If I find myself compelled to note one or two such fractional disappointments, they were confined essentially to certain details in the performance of the first of the two works. Not that violinists Daniel and Todd Phillips, violist Steven Tenenbom, and cellist Timothy Eddy treated us in the G-major Quartet to playing of anything less than the utmost refinement, expressive intensity, and technical polish.
The first movement breathed all the mystery inherent in this astonishingly complex score, and the scherzo, thrillingly, went like the wind. In the Adagio, however, the Orions took their meticulous care for detail perhaps a trifle too far: Timothy Eddy’s cello tone is a superb combination of radiance and sonorous depth, but the balance of texture did not allow his eloquent playing of the searingly plangent main theme to shine through as vividly as it might have done. And in the headlong finale the consistent failure to mark the fz accent on the fourth note of the main theme deprived the B-flat of its contrast with the B-natural that almost instantly follows. This negated the theme’s function in summarizing the work’s overarching concentration on the vibrant interplay between major and minor modes: the structural significance and ambivalent harmonic character of the movement were thereby sacrificed in the simpler interest of mere speed.

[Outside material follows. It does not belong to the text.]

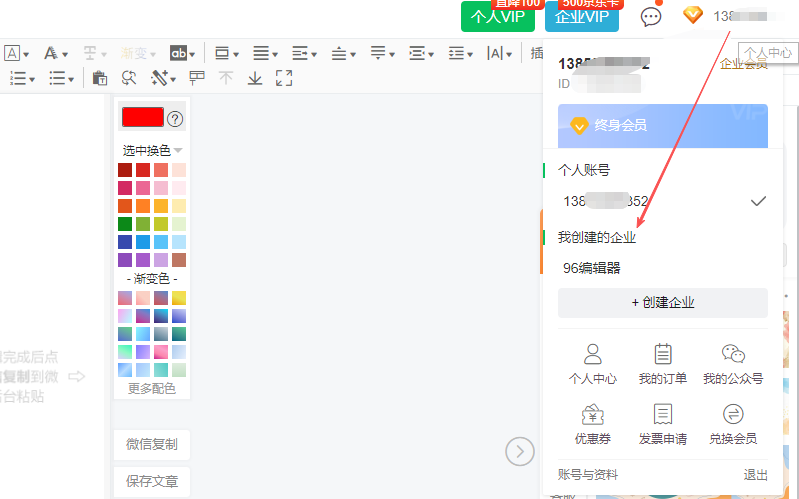Image resolution: width=799 pixels, height=499 pixels.
Task: Click the + 创建企业 button
Action: (662, 302)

With the C-major Quintet after intermission there were no such problems: this was a performance of total mastery. It may sound like a truism, but there is a vital difference between notes that are not really out of tune and notes that hit the exact middle of the pitch. Partnered now by a distinguished second cellist in Peter Wiley, whose authoritative bow arm is matched by the wide range of nuance he commands in pizzicato, the Orion Quartet’s playing was a triumphant demonstration that, if you play every note precisely in the middle of the pitch, the music will sound good.
My only cavil was again the omission of the first movement’s exposition repeat, which is more damaging here than in the G-major Quartet, because it results in our first encounter with the little staccato three-note figure just before the end of the exposition being followed too soon by its return a mere three measures into the development section, thus slightly distorting the form of the movement. But everything else about the Quintet performance was wonderful. Tempos were well judged, tone and articulation were impeccable, expression was rich but never eccentric, and in the sublime slow movement an early-music-like tamping down of vibrato, combined with the pinpoint accuracy of intonation I have spoken of, created a hypnotic sense of stillness that tugged at the heartstrings.